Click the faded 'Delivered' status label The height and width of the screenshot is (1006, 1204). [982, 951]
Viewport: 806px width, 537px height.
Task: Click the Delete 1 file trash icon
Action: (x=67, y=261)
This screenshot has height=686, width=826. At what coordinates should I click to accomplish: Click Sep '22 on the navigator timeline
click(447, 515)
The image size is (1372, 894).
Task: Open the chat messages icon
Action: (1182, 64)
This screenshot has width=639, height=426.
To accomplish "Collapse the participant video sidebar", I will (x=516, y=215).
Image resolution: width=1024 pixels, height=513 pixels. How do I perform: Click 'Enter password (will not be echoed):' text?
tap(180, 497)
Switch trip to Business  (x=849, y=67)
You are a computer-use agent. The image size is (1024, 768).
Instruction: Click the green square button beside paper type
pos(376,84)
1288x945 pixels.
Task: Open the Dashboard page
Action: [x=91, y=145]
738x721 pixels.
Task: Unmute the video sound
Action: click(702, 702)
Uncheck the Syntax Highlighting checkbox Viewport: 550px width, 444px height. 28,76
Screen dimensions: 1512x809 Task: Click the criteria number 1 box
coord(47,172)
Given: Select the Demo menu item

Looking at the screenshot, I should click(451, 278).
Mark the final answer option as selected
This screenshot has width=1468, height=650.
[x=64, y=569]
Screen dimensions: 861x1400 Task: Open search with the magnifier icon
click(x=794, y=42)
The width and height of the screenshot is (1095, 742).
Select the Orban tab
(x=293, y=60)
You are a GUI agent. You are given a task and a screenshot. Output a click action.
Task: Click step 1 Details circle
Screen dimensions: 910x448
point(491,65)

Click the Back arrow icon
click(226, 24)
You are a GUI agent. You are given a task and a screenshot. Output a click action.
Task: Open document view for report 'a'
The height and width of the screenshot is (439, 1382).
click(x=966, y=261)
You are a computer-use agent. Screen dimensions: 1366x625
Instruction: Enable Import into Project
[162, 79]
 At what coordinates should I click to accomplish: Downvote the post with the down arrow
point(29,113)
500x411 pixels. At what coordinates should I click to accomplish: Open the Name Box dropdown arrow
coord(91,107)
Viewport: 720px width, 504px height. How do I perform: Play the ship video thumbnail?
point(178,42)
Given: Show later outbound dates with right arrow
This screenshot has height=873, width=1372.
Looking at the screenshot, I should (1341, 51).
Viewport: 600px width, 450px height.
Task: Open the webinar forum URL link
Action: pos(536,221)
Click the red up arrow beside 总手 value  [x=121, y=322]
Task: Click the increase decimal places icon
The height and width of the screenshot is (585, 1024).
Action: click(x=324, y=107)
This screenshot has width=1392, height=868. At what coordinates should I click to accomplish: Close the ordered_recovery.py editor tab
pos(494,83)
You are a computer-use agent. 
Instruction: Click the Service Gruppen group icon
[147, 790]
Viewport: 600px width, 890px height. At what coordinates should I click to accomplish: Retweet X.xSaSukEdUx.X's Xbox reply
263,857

The task:
Only an exact copy of all the data will do as the answer.

Answer box:
Click the faded 'Delivered' status label The height and width of the screenshot is (1006, 1204). [982, 951]
Viewport: 806px width, 537px height.
Task: Click the Delete 1 file trash icon
Action: (x=67, y=261)
This screenshot has height=686, width=826. At what coordinates should I click to accomplish: Click Sep '22 on the navigator timeline
click(447, 515)
The image size is (1372, 894).
Task: Open the chat messages icon
Action: (1182, 64)
This screenshot has width=639, height=426.
To accomplish "Collapse the participant video sidebar", I will (x=516, y=215).
Image resolution: width=1024 pixels, height=513 pixels. How do I perform: Click 'Enter password (will not be echoed):' text?
tap(180, 497)
Switch trip to Business  (x=849, y=67)
You are a computer-use agent. The image size is (1024, 768).
Instruction: Click the green square button beside paper type
pos(376,84)
1288x945 pixels.
Task: Open the Dashboard page
Action: [x=91, y=145]
738x721 pixels.
Task: Unmute the video sound
Action: click(702, 702)
Uncheck the Syntax Highlighting checkbox Viewport: 550px width, 444px height. 28,76
Screen dimensions: 1512x809 Task: Click the criteria number 1 box
coord(47,172)
Given: Select the Demo menu item

Looking at the screenshot, I should click(451, 278).
Mark the final answer option as selected
This screenshot has width=1468, height=650.
[x=64, y=569]
Screen dimensions: 861x1400 Task: Open search with the magnifier icon
click(x=794, y=42)
The width and height of the screenshot is (1095, 742).
Select the Orban tab
(x=293, y=60)
You are a GUI agent. You are given a task and a screenshot. Output a click action.
Task: Click step 1 Details circle
Screen dimensions: 910x448
point(491,65)

Click the Back arrow icon
click(226, 24)
You are a GUI agent. You are given a task and a screenshot. Output a click action.
Task: Open document view for report 'a'
The height and width of the screenshot is (439, 1382).
click(x=966, y=261)
You are a computer-use agent. Screen dimensions: 1366x625
Instruction: Enable Import into Project
[162, 79]
 At what coordinates should I click to accomplish: Downvote the post with the down arrow
point(29,113)
500x411 pixels. At what coordinates should I click to accomplish: Open the Name Box dropdown arrow
coord(91,107)
Viewport: 720px width, 504px height. How do I perform: Play the ship video thumbnail?
point(178,42)
Given: Show later outbound dates with right arrow
This screenshot has height=873, width=1372.
Looking at the screenshot, I should (1341, 51).
Viewport: 600px width, 450px height.
Task: Open the webinar forum URL link
Action: pos(536,221)
Click the red up arrow beside 总手 value  [x=121, y=322]
Task: Click the increase decimal places icon
The height and width of the screenshot is (585, 1024).
Action: click(x=324, y=107)
This screenshot has width=1392, height=868. At what coordinates should I click to accomplish: Close the ordered_recovery.py editor tab
pos(494,83)
You are a computer-use agent. 
Instruction: Click the Service Gruppen group icon
[147, 790]
Viewport: 600px width, 890px height. At what coordinates should I click to accomplish: Retweet X.xSaSukEdUx.X's Xbox reply
263,857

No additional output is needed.